Since then, CSEL has filed numerous amicus briefs, and was most recently asked by Plaintiff’s counsel to file an amicus brief in connection with the Skidmore vs Led Zeppelin case.
“As our practice centers on representing clients in the entertainment industry, CSEL has proved to be an invaluable resource,” says Charles M. Coate, Los Angeles litigation firm of Abrams Coate, LLP. “CSEL was extremely supportive in our firm’s appellate efforts on one copyright matter in particular in both filing an amicus brief and in argument thereon before the U.S. Court of Appeals for the Ninth Circuit on the appropriate test to be applied. Its members are experienced practitioners who understand both the issues that are of central importance to the entertainment bar and the public policy goals that can shape those issues.”
Educational events have become a staple for CSEL. The most recent CSEL session, entitled “Comedy and the Law,” was held at The Comedy Store and presented a panel of attorneys representing comedians and comedy writers along with comedians Argus Hamilton and Tony Hinchcliffe.
“CSEL fulfills an important need in providing education and networking for entertainment and IP attorneys who exchange ideas about pressing and cutting issues with great camaraderie. Its advocacy for positive change in the law is commendable. CSEL gives voice to the ‘little guy’ who needs protection and representation,” says Neville Johnson, partner of prominent entertainment litigation firm, Johnson & Johnson.
In 2017, Lowe was granted permission to participate in oral argument before the Ninth Circuit on behalf of CSEL.
“The cities of Beverly Hills and Los Angeles are massively involved in the entertainment industry. Actors, directors, singers, writers are all connected with the cities of Beverly Hills and Los Angeles,” says Thomas V. Girardi, renowned litigation attorney with Girardi/Keese. “This spectacular organization, CSEL, permits the finest entertainment lawyers in the United States to meet, share experiences, share legal victories and disappointments. There are very few legal organizations that focus on specialties the way CSEL does.”
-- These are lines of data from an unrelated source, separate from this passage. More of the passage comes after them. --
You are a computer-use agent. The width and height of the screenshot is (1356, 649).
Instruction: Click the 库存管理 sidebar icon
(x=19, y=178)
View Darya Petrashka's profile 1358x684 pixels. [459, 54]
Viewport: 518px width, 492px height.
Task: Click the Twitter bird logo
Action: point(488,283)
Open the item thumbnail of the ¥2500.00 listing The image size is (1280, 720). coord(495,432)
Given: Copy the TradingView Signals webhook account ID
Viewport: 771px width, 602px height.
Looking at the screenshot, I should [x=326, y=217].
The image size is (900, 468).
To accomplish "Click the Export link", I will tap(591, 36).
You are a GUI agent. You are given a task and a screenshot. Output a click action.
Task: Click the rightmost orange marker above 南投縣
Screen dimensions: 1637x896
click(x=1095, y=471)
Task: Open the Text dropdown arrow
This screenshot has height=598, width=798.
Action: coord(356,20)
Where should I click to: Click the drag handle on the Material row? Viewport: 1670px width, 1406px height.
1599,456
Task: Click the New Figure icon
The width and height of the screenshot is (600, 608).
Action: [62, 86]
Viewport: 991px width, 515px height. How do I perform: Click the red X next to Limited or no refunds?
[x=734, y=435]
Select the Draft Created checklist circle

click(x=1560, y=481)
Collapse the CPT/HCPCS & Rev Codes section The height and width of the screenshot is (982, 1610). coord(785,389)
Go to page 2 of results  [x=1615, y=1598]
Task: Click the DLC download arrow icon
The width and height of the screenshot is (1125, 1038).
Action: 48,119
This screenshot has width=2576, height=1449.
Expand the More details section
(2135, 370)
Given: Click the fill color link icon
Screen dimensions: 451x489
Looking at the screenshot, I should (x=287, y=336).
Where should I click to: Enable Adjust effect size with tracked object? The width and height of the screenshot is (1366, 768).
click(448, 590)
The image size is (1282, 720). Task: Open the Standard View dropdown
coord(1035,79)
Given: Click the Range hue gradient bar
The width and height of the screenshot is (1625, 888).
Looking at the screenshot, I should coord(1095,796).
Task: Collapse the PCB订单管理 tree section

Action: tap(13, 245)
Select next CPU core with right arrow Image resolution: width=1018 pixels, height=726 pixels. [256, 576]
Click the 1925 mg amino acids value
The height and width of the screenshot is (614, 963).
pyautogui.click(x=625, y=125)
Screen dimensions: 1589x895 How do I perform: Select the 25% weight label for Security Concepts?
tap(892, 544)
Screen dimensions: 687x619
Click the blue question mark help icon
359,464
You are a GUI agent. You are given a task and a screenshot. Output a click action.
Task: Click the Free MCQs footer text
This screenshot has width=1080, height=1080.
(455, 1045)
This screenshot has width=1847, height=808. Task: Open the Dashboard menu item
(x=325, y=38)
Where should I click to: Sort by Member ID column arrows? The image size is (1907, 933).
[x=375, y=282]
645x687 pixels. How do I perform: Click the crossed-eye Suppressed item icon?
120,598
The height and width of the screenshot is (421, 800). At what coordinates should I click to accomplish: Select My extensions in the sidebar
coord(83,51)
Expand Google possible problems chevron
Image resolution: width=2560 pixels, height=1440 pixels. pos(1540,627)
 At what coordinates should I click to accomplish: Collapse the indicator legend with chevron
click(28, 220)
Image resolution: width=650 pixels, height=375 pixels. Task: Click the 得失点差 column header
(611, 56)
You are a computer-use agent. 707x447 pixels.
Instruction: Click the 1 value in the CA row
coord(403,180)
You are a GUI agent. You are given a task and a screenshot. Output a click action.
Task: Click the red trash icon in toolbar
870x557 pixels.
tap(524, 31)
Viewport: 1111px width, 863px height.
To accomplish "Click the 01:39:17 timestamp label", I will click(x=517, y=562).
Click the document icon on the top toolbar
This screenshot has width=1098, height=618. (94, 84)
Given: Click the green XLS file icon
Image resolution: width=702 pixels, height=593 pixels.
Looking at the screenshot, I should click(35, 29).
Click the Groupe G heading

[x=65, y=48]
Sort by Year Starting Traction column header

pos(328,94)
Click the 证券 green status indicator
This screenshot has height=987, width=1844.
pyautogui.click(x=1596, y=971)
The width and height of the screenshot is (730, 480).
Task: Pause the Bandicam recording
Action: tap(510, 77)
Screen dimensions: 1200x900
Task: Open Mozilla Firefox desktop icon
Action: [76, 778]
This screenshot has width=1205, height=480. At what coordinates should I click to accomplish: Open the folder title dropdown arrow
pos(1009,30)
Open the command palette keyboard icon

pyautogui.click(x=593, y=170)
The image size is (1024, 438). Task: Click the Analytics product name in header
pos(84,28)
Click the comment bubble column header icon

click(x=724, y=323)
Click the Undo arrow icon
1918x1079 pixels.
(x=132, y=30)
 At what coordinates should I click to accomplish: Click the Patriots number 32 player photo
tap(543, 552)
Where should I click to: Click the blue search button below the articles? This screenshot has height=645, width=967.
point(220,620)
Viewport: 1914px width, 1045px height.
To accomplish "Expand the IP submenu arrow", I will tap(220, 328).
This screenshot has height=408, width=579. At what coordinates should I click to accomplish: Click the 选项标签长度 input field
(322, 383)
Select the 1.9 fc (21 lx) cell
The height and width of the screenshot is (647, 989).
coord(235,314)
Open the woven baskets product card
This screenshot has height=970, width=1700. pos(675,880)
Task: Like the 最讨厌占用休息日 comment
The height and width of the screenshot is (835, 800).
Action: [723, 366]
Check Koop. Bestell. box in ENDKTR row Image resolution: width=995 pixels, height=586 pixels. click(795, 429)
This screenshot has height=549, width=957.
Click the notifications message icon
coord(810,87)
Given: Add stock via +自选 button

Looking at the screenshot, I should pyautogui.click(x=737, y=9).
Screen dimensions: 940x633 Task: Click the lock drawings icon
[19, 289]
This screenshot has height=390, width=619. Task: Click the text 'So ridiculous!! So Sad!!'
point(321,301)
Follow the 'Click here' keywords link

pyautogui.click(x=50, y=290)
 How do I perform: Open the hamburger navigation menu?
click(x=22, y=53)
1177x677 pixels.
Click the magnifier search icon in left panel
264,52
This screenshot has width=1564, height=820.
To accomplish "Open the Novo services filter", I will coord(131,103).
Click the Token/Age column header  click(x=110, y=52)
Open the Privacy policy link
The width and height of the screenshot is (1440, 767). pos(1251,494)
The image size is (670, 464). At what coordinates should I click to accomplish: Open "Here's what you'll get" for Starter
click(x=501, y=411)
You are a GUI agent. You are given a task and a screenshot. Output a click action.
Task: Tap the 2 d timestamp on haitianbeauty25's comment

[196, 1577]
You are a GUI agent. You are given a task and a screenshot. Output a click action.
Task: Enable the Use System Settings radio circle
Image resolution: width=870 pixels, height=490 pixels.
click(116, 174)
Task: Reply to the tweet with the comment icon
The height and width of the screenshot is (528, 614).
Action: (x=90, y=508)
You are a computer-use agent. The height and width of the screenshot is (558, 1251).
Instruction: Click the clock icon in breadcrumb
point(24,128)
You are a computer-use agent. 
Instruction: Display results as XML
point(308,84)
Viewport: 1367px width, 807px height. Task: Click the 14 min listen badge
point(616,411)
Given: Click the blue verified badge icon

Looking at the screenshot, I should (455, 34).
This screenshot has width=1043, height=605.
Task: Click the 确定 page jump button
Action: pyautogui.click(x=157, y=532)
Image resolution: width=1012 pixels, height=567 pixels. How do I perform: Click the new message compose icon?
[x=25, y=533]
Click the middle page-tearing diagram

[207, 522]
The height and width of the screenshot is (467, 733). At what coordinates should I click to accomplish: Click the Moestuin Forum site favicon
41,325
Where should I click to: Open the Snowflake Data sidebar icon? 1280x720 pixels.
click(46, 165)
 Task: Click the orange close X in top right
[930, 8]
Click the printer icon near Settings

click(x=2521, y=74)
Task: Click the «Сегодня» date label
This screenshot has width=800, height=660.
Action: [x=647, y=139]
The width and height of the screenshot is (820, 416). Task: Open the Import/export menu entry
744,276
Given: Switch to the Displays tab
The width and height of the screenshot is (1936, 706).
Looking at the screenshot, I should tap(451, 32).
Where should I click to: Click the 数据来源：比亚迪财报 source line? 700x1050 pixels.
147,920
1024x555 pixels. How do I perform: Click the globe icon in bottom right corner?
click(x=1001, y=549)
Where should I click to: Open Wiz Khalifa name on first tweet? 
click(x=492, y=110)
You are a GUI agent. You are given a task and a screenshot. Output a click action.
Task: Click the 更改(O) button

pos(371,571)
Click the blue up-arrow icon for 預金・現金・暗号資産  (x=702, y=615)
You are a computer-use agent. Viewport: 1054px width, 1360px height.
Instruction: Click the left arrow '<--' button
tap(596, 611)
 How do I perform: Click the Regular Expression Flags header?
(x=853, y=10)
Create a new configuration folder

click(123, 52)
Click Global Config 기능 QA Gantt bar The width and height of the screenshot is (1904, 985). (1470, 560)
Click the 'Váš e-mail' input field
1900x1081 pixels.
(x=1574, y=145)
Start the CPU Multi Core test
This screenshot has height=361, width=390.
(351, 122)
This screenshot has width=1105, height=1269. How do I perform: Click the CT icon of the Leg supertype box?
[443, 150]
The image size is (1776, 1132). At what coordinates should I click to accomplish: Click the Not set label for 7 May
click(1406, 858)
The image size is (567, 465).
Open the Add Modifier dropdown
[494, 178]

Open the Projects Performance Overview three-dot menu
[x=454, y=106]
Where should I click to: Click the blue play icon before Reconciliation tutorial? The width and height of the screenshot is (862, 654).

CSEL is presently in a membership drive. It not only accepts attorneys as members (annual membership is $100), but law students as well ($50 law student membership or fee waived if student works for organization). CSEL is also accepting “creative professionals” as members as well. This will give the non-attorney members an opportunity to network with entertainment attorneys at bi-monthly CSEL meetings.